Well, that's the check engine light I think. It is saying something is not normal. You can read out a trouble code to give you an idea of why it is on. Turn the ignition on, but engine stopped, and with a piece of wire bridge terminals TE1 and E1 in the service terminal box, at one rear corner of the engine compartment.
The check engine light will then blink. A steady blink 4 times per sec is "all normal".
Trouble codes are 2 digits, and these will be blinked - first digit - pause - second digit - repreat.
So the oxygen sensor fail code (a common one) is 21, and will show 2 blinks - pause - 1 blink - repeat.
I would check for fuel,(pressure and injector pulse), spark, and compression, before checking any codes. Lack of any of these basics can result in codes, and then you waste alot of time chasing a symptom, instead of the actual problem.If more people followed basic diagnostics, which always come back to these three basics, rather than chasing codes first,they would find no starts much more quickly.
First you need to find out what the fault code is that is making the check engine light come on. To do this, locate the diagnostic connector under the hood. It will be a black rectangular connector approx 50mm X 25mm with Diagnostic written on the cover. Open the cover and on the inside of the cover will be a diagram of the connections and their different labels. Locate pins labelled TE1 and E1. Switch on the ignition switch without starting the engine and with a small jumper wire bridge between pin TE1 and pin E1. Observe the check engine light on the dash and you will notice that it will be flashing. Read the diagnosis code as indicated by the number of flashes that this light makes. Each code will be displayed by first blinking the first digit of the code, then a pause and blink the second digit of the code. For example, Code 52 (knock sensor signal) will flash 5 times, pause and then flash 2 times, then a longer pause before it goes onto the next fault code if there is another one. Once it has gone through all the stored fault codes it will go through the sequence again starting at the first fault code again. Due to the many different fault codes that can be obtained it would be better to post another question for the fault code obtained. Good luck!
How did you try to obtain the codes? Did you short pins E1 and Te1 in the grey connector under the hood?

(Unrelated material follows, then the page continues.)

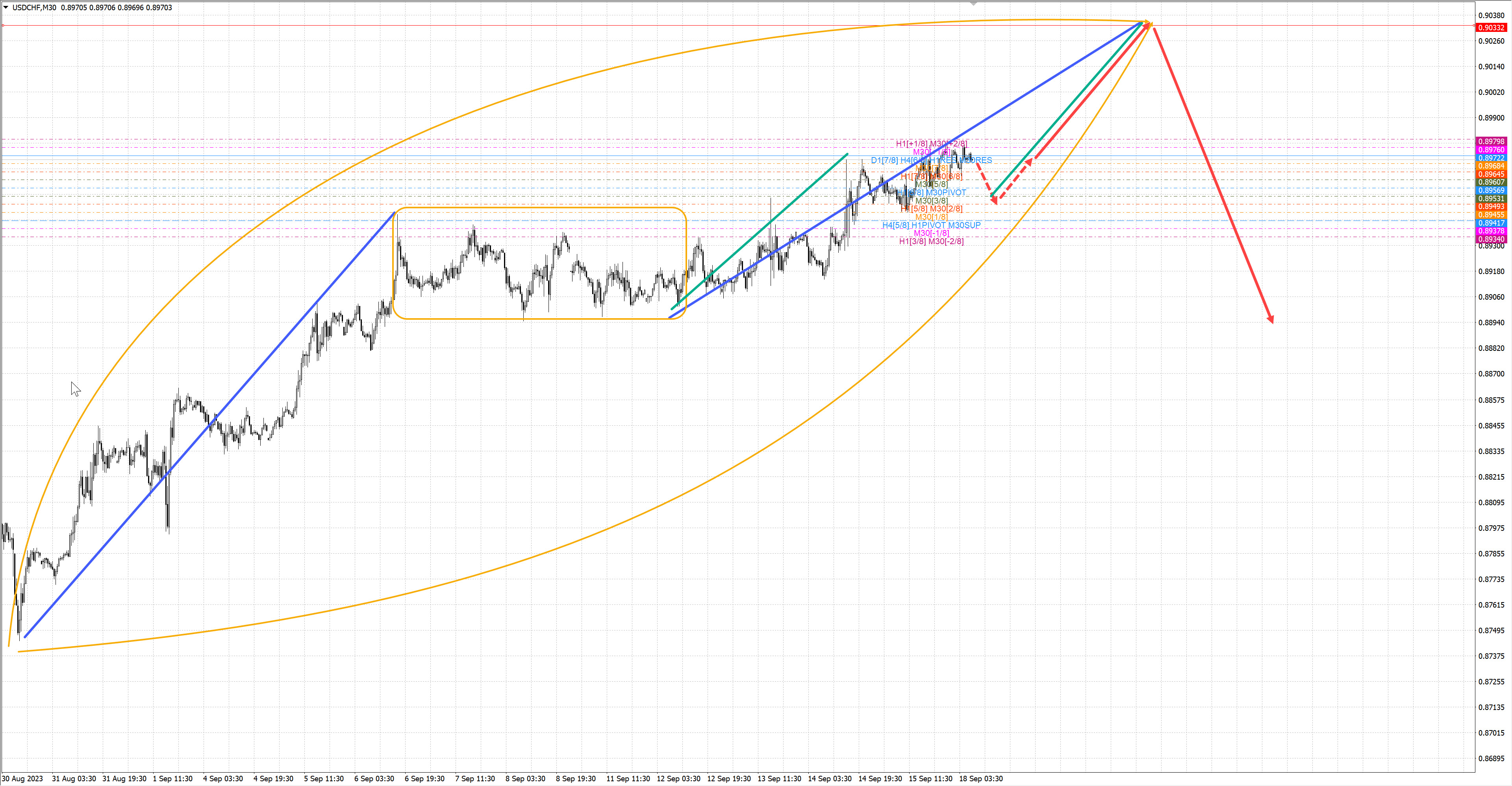Click the orange rounded rectangle's top edge
The image size is (1512, 786).
tap(540, 207)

When the light comes back on, short the above pins, and get back to us.
Without seeing the codes, I would venbture a guess that you first consider a good tune-up, and use Toyota plugs only. Any other manufacturer will not work very well. I see this every day, new plugs, and the engine runs poor. Toyota plugs fixes it right up. The heat ranges are diffferent in Toyota plugs.
to obtain best results you have to use a timing light, but for emergency use this method: locate the data link connector and jump te1 and e1 , start engine, loose distribuitor bolts and turn distribuitor to left for ****** or right to advance, if ****** so much ,then have loose power, if advance so much then stalls and overheating engine
i have a 93 toyota camry and going down the road just giving it a little gas it will shut down. it will run great setting their but get to go no more then 20 mph driving me crazy can afford to get a pro but i need to know how to do the check engine light obd two will not do it help going crazy
There is usually a diagnostic box when u raise the bonnet. It is located at the passenger side, close to the body of the vehicle. If u open it, u will notice that there r 2 points E1 & TE1. Bridge those two and observe how the engine light flashes, ie how often after pauses. The blink between pauses represents a digit. Remember it and tell me what number u ended up with
Open the hood. Locate a small grey box by the firewall, roughly 1.5 x 1.5 inches. It has a cap that will lift up, but it will not come off. Under the cap, located the terminals E1 and Te1. Using a standard paper clip, "jump" E1 and Te1 together. Turn the key on. Obnserve the check engine light; it will flash, pause and flash again. Count the flashes.
Examples: 2 flashes/pause/4 flashes is code "24"
1 flash/pause/5 flashes is code "15"
Get the codes & get that info back to me so that I will be able to assist you with your issue further.